DeepSeek and Qwen are especially strong for coding and structured reasoning at attractive serving costs. Llama remains a dependable general-purpose choice with a broad tooling ecosystem. Mistral models are still a good pick when you care about efficient European deployment and tight inference.
My rule is blunt: if you can keep GPUs busy above roughly 40-50% utilization, self-hosting or a dedicated inference provider can beat API pricing for repetitive workloads. If your traffic is spiky and your team is small, use hosted APIs and optimize routing first. Owning idle GPUs is not a cost strategy. It is a hobby with invoices.
Verdict
If I had to cut an agent bill this week, I would not start with a provider migration. I would route every step by task, move clerical work to gpt-4.1-nano, gpt-4o-mini, gemini-2.0-flash, or claude-3-haiku, trim retrieval context hard, cache stable prefixes and tool results, and put a dollar budget on every run.
The expensive models are still worth it. I use gpt-5.1, o3, claude-sonnet-4, gemini-2.5-pro, and sometimes claude-opus-4 when the step genuinely needs them. But an agent that spends premium-model money on every thought is badly engineered. Make cheap calls the default, make escalation explicit, and measure cost per successful outcome. That is how you reduce LLM cost for AI agents without making the product dumber.
Frequently asked questions
- How do I reduce LLM cost for AI agents without hurting quality?
Use model routing first. Keep cheap models such as gpt-4.1-nano, gpt-4o-mini, gemini-2.0-flash, and claude-3-haiku on classification, extraction, summarization, and tool-selection steps. Escalate only hard reasoning or final synthesis to gpt-5.1, o3, claude-sonnet-4, or gemini-2.5-pro. Then trim context and cap output tokens.
- What is the best cheap model for AI agent steps in 2026?
For pure cost, I like gpt-4.1-nano at $0.10 / 1M input, $0.40 / 1M output and gemini-2.0-flash at $0.10 / 1M input, $0.40 / 1M output. For a stronger cheap default, gpt-4o-mini at $0.15 / 1M input, $0.60 / 1M output is still one of the easiest picks.
- Should I use GPT-5.1 for every agent call?
No. GPT-5.1 is a strong model at $1.25 / 1M input, $10.00 / 1M output, but most agent steps do not need that capability. Use it for complex synthesis, high-value decisions, and final answers where quality matters. Use cheaper models for routing, summaries, extraction, and tool arguments.
- How much can prompt trimming save on LLM API costs?
A lot. If you cut an agent step from 40,000 input tokens to 6,000 input tokens, you save 34,000 input tokens per call. On gpt-5.1, that is about $0.0425 saved every call. On an 8-step agent running 50,000 times per month, that single change can save thousands of dollars.
- Does caching work for AI agents?
Yes, if you cache the stable parts.

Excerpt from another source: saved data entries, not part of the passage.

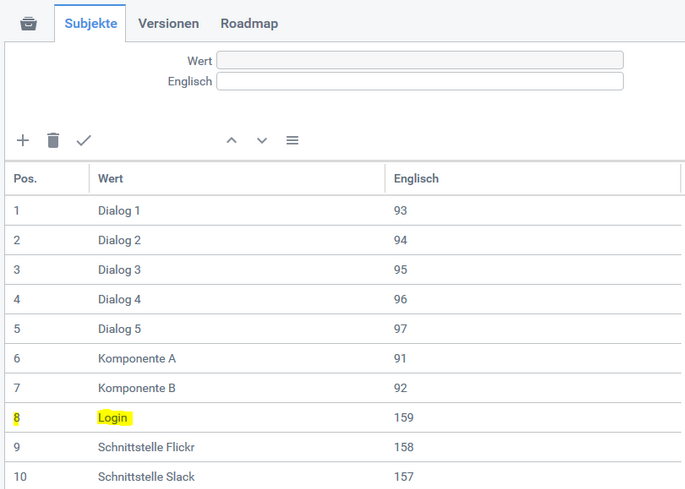Choose the Komponente A entry

coord(136,358)
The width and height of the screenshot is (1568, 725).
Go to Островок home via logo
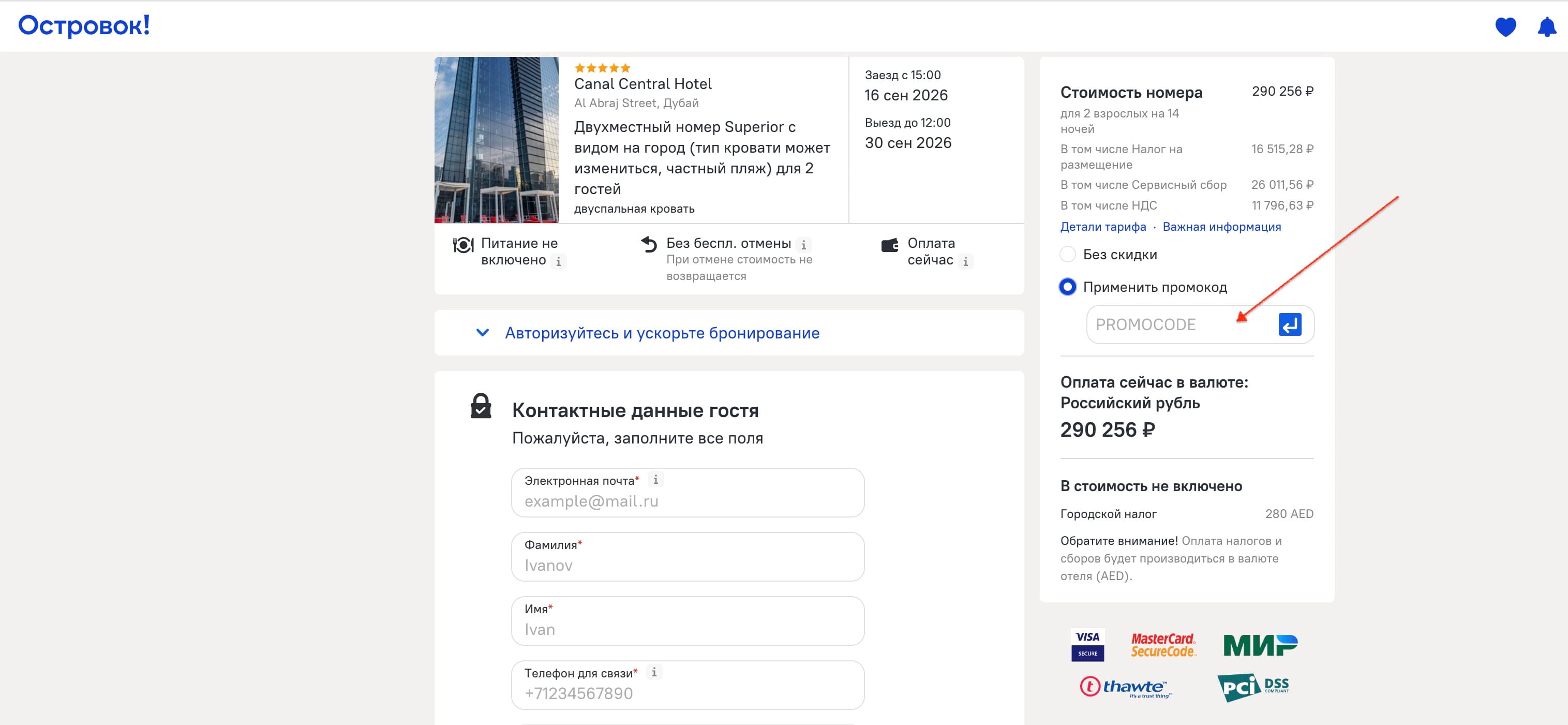tap(84, 25)
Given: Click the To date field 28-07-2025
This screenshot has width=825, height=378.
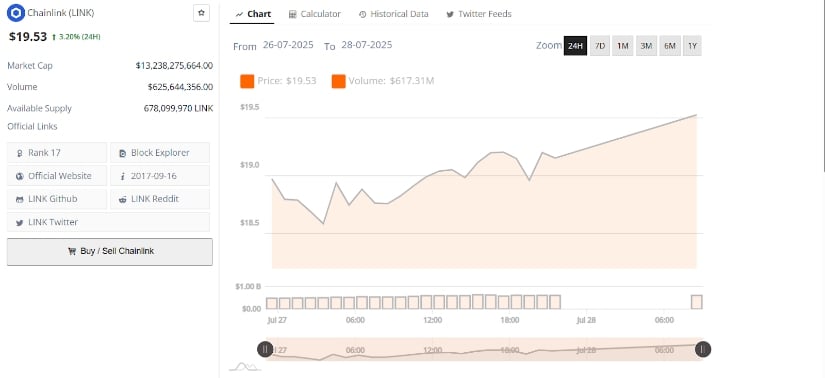Looking at the screenshot, I should click(367, 45).

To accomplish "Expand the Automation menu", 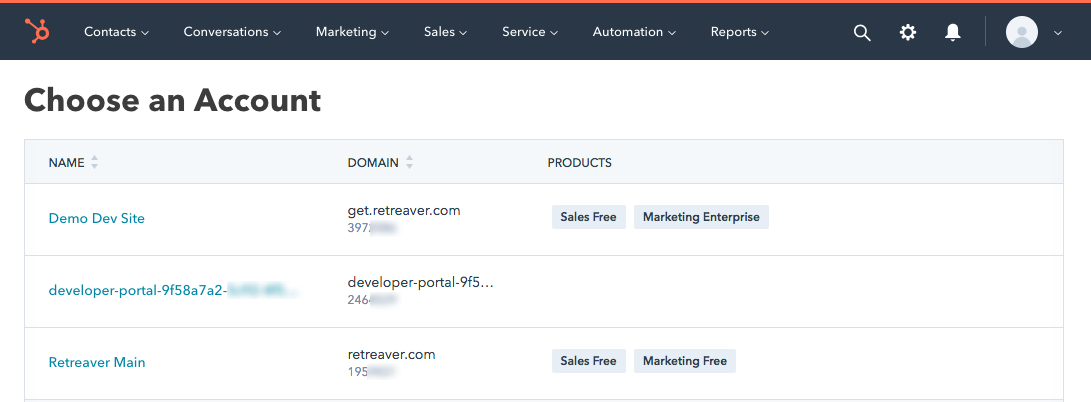I will 634,32.
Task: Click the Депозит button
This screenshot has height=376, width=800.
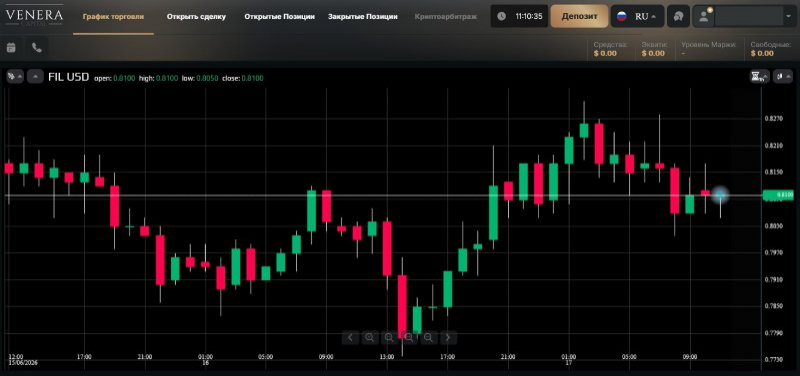Action: click(x=579, y=16)
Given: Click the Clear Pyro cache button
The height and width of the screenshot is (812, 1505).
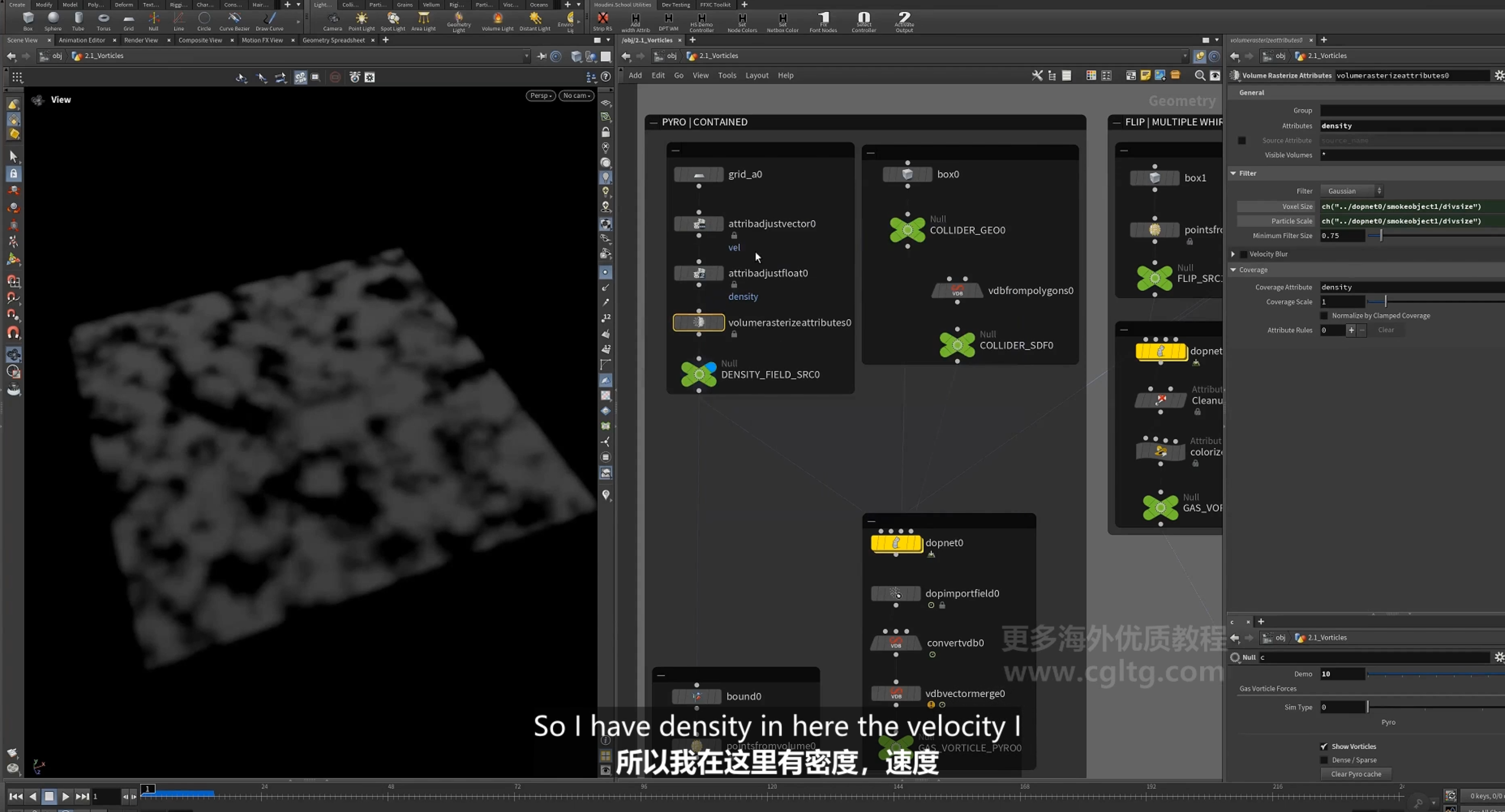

Cache system prompts, tool schemas, document summaries, read-only tool results, classifications, and retrieval transformations. The agent’s final decision may be dynamic, but much of the context it consumes is repeated. Stable-prefix caching and application-level Redis or Postgres caches are both useful.
- Are open-source models cheaper for agents than API models?
They can be, especially for high-volume repetitive tasks with steady traffic. Llama, DeepSeek, Mistral, and Qwen models work well for extraction, classification, summaries, and coding substeps. If your GPU utilization is low or your traffic is spiky, hosted APIs plus good routing usually wins.